Azzam, W., Al-Rashdi, A., Subaihi, A., Rohwerder, M., Zharniko, M., & Bashir, A. (2020). Annealing effect for self-assembled monolayers formed from terphenylethanethiol on Au(111). Physical Chemistry Chemical Physics, 22(24), 13580-13591. doi:10.1039/d0cp02374d.


Zitierlink: https://hdl.handle.net/21.11116/0000-0008-2E7F-8
Zusammenfassung
The structure and morphology of self-assembled monolayers (SAMs) prepared on Au(111) from solutions of terphenylethanethiol (TP2) at room temperature and subsequently annealed at temperatures up to 473 K were investigated using scanning tunneling microscopy. This system is of particular interest because of its metastable character, holding potential for its tailored modification.
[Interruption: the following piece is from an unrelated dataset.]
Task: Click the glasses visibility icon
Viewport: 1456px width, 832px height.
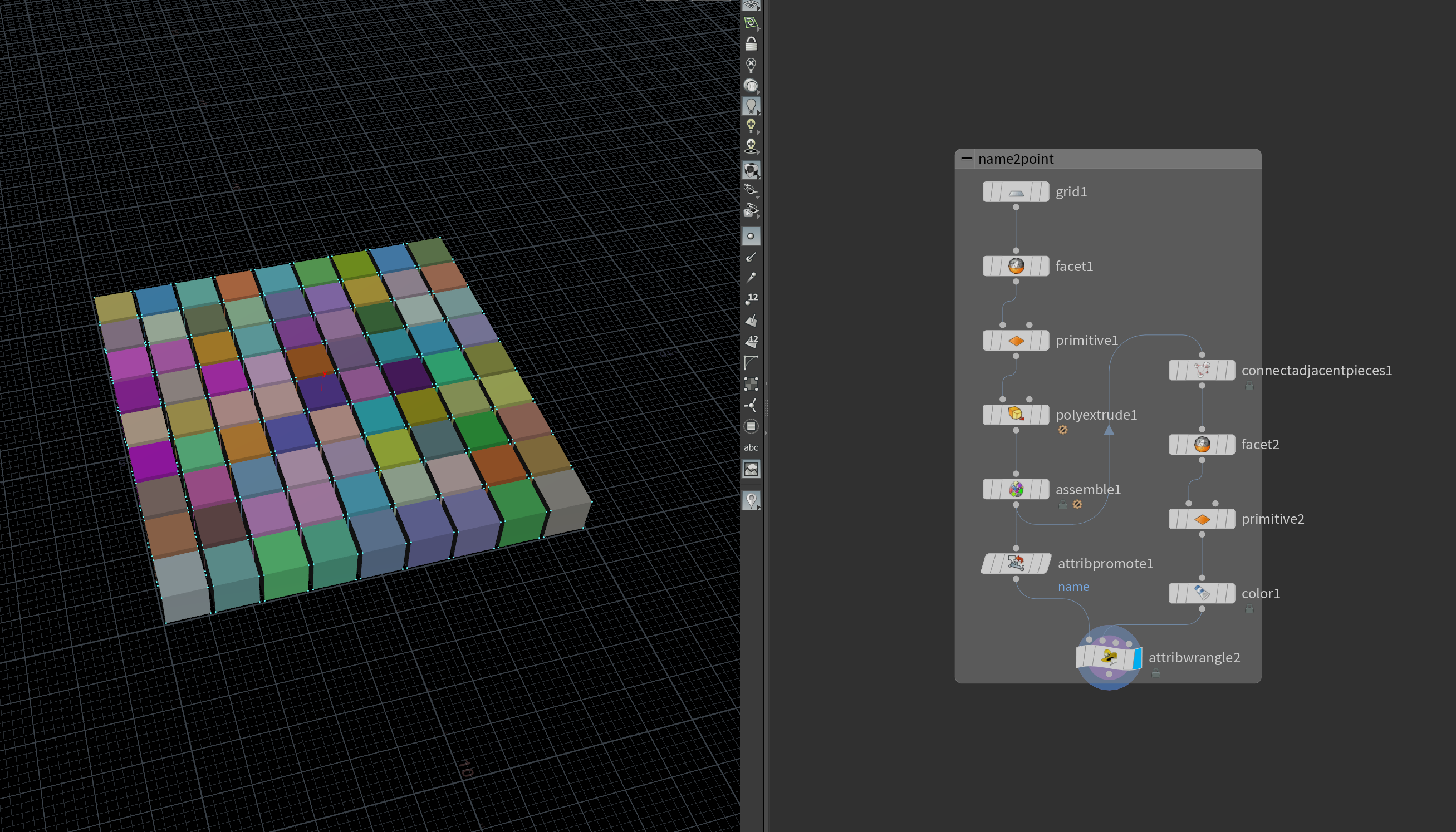Action: click(x=751, y=190)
Indeed, the data suggest the formation of several different structural phases, viz. α, β, γ, and δ, appearing progressively for the as-prepared and annealed samples. The consecutive α → β → γ → δ phase transitions occurring with increasing annealing temperature involved a continuous reduction of the molecular packing density and significant changes in the substrate morphology. The major morphological changes were the appearance and progressive growth of monoatomic gold islands, on top of which the TP2 phases were formed, representing in all cases a single domain for a particular island and restricted only by the island size. For all the phases, inclined molecular orientation was assumed while a so-called lying-down arrangement, in which the TP2 backbones are orientated parallel to the gold surface, was not observed. A nearly complete desorption of the TP2 molecules was recorded at an annealing temperature of 473 K, accompanied by the drastic change in the surface morphology. © 2020 the Owner Societies.